Just as the discovery of the atom spies had prompted the early Cold War transformation of protective security, so the spy cases of the early 1960s led to its further development. The conviction of George Blake and the Portland spy-ring in 1961 prompted the appointment of the Radcliffe Committee, which carried out a comprehensive review of the protectivesecurity system. The Security Service was to be responsible for advice on security training and technical education in the public service and step up security education in industry. C Branch's lead role in protective security thus received official recognition.

────

Short problem 1: Please return the listing lines exactly, beginning at the line that contains "Screen dimensions: 1024x640" and stopping after the line that contains "point(520,79)".

Entries shown:
────

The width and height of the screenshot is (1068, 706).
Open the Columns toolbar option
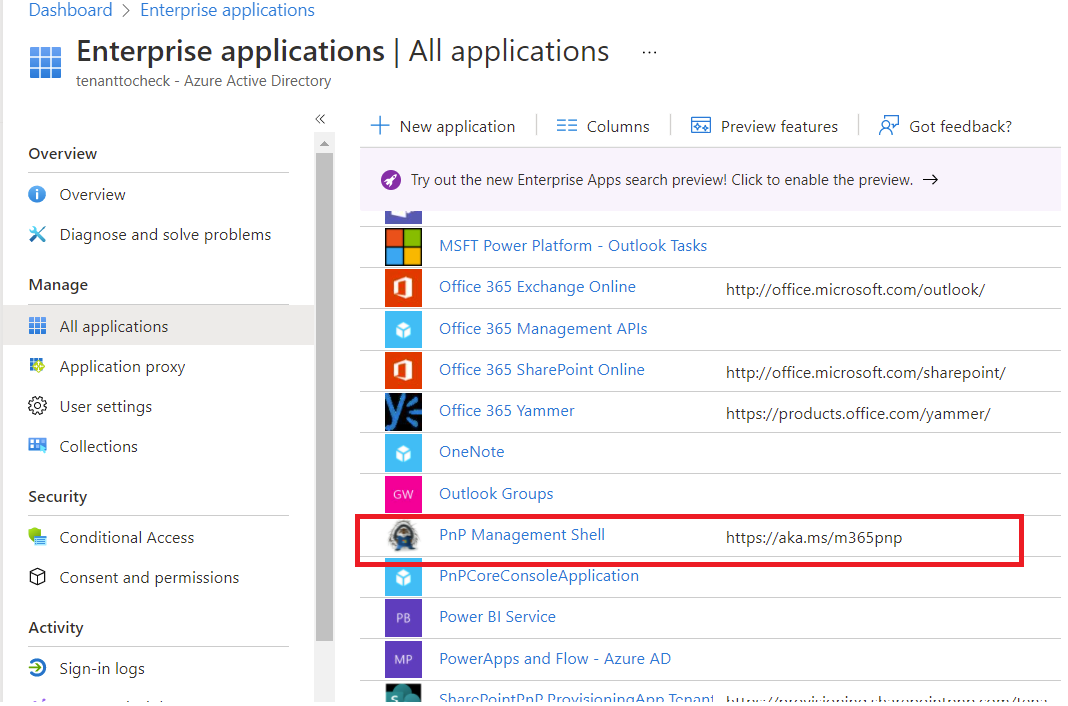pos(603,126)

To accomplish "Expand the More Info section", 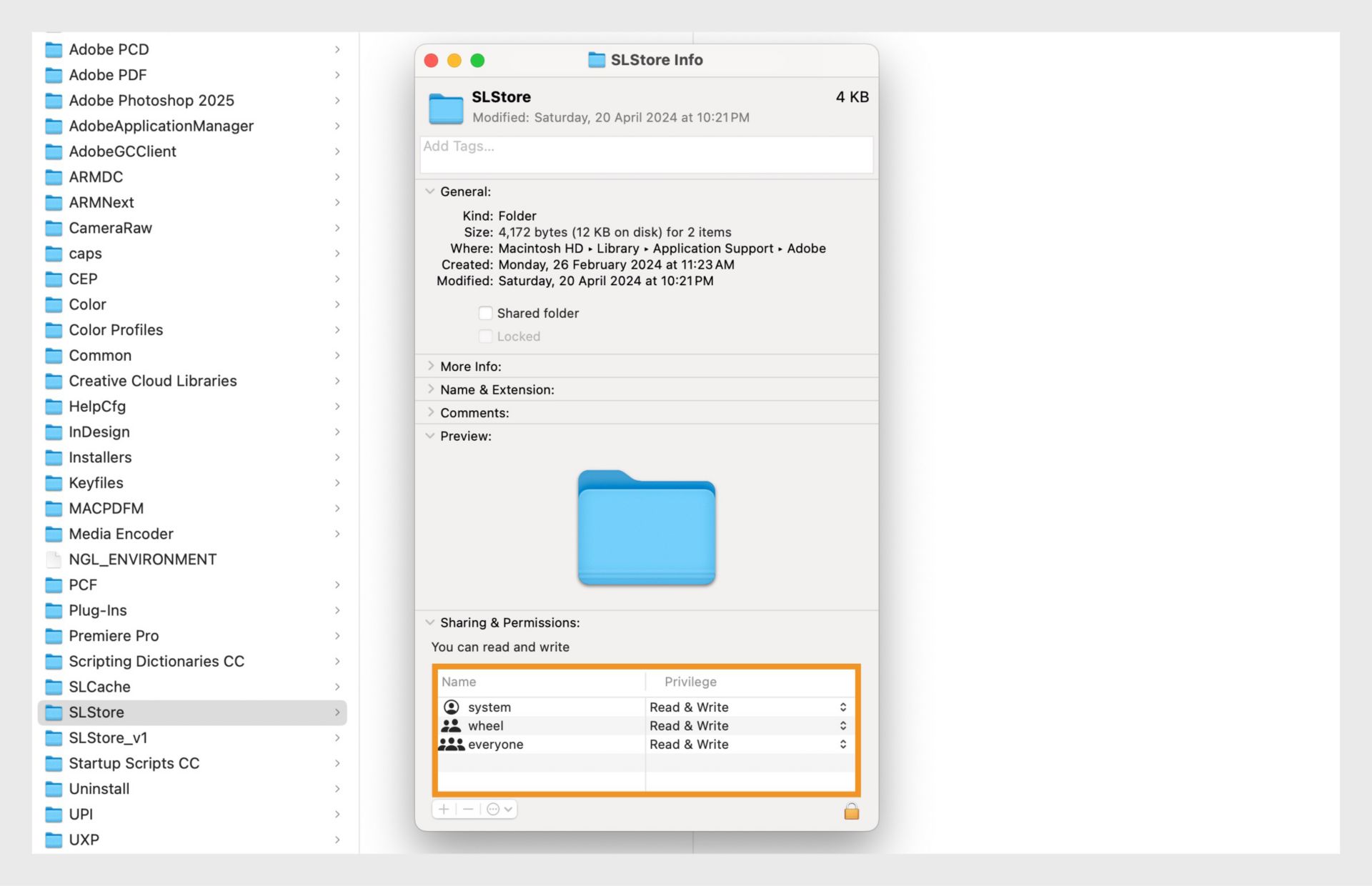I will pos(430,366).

────

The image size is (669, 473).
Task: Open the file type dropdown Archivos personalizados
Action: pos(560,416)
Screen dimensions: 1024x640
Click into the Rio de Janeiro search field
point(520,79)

────

Short problem 2: Name every official body mentioned in the text on protective security.

Exercise output 1:
Screen dimensions: 1024x640
Click into the Rio de Janeiro search field
point(520,79)

Exercise output 2:
Radcliffe Committee
Security Service
C Branch